Borscht is a soup of Ukrainian origin that is popular in many Eastern and Central European cuisines, including those of Poland, Russia, Ukraine and Belarus. In most of these countries, it is made with beetroot as the main ingredient.
Borscht (Ukrainian борщ and Yiddish באָרשט) has entered the English vernacular thanks to the early 20th century wave of Ashkenazic (Eastern European and Russian Jews) who brought the soup with them. Interesting side note – the original Ukrainian word ends in “shch”, not “sht”. The “t” was substituted when the word was borrowed into Yiddish and then into American English from the Yiddish.
Since this soup entered the U.S. through the Jewish immigration wave, I thought I would try to create a version of the recipe that would have been enjoyed by the Jews of that period, who obviously kept kosher.
Since observant Jews don’t eat pork, I stripped all the porcine elements out of the standard Ukrainian recipe and replaced the pork and bacon with beef and duck breast instead. There is a LOT of meat in this soup, since I prefer it that way. You can certainly go back to the original recipe and use pork and bacon if you are so inclined.
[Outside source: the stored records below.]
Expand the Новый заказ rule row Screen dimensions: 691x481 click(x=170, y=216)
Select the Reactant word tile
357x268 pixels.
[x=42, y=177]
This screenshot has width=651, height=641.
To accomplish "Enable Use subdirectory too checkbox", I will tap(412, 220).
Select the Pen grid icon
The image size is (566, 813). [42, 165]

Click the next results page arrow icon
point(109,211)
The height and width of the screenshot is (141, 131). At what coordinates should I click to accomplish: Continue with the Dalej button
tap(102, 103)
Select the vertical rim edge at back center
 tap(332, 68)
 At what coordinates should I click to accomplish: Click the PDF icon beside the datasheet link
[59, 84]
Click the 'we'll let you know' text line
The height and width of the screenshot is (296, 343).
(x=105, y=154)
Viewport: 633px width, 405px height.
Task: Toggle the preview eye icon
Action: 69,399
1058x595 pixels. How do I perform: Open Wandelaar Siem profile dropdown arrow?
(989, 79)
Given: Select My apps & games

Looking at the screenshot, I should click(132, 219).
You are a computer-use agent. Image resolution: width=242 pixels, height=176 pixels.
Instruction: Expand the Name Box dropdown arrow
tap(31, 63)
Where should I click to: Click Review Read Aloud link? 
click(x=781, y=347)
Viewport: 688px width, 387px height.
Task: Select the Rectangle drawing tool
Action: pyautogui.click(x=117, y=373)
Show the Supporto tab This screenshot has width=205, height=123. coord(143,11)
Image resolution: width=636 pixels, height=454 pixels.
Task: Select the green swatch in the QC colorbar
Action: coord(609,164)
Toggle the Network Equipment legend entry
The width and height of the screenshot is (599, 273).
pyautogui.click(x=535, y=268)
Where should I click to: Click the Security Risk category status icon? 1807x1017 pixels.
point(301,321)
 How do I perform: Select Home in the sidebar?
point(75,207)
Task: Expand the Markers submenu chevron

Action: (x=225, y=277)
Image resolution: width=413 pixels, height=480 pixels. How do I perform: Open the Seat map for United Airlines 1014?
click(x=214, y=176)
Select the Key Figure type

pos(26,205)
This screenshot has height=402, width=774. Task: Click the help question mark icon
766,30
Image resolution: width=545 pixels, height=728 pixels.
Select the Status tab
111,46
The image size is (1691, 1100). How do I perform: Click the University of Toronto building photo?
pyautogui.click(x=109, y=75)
The original recipe would have used bacon fat – I use duck fat mixed with a DROP of liquid smoke before it goes into the recipe to simulate bacon fat. You can of course use bacon fat if you prefer. Ukrainians would garnish the soup with a dollop of sour cream – observant Jews would not, since they cannot mix milk and meat in the same meal. I’ve thus made the sour cream optional. On a similar note, replace the butter with vegetable oil if you want to keep this kosher.
Ukrainians would add some kvass, a fermented beverage commonly made from black or regular rye bread, to add sourness to the dish. I have substituted vinegar, as kvass is very hard to find unless you live in or near an Eastern European immigrant community (or make your own).
However you make it, Jewish-style or in the original Porked out version, this recipe will impress and it is delicious – give it a try and see for yourselves, Citizens! 🙂
Battle on – The Generalissimo
8 cups beef stock, made from lots of good meat and at least two sawed marrow bones
½ medium head of green cabbage, finely shredded
3 medium potatoes, cut into 1-inch cubes
1 large red beet, shredded
1 Tablespoon red wine vinegar
1 teaspoon melted duck fat mixed with 1 drop of liquid smoke
2 teaspoons sugar
2 Tablespoons butter
2 medium onions, finely chopped
2 peeled tomatoes, chopped
1 carrot, sliced
1 parsley root (known as Petrushka in Russian) or 1/2 parsnip, sliced
3 allspice berries
3 bay leaves
1 whole head of garlic, peeled and chopped
3 Tablespoons tomato paste
2 Tablespoons duck fat mixed with 3 drops liquid smoke
1 pound shredded chuck beef
½ pound magret (breast fillet) of duck, sliced and shredded
¼ teaspoon liquid hickory smoke (or more to taste)
fresh parsley, chopped
fresh dill, chopped
optional garnish: sour cream
Heat the stock in a large soup pot, add cabbage and potatoes and simmer for 15 minutes.
In the meantime, mix the beets, vinegar, duck fat/liquid smoke mix, sugar, and tomatoes in a saucepan and cook gently, covered, for about 5 minutes. Set aside.
Then, in another small pan, heat the butter, mix in the onion, carrot, and parsley root (or parsnip) and braise.
When the cabbage and potatoes are finished simmering, add the beet mixture, the onion mixture, the peppercorns, allspice berries, and bay leaves–and cook another 10 minutes.
Stir in the chopped garlic, the remaining duck fat/liquid smoke mix, the tomato paste, the shredded beef and duck meat and the chopped parsley. Then turn the heat down to a very low simmer, lightly cover the pot, and simmer very slowly for about 4½ hours. Turn off the heat, let cool, and allow to ripen for about 12-18 hours in the fridge.
When ready to serve, reheat gently, then add the liquid smoke, stir, and ladle into bowls. Top each with an optional dollop of sour cream, garnish with more chopped parsley and dill, and serve with a slice of dark rye bread.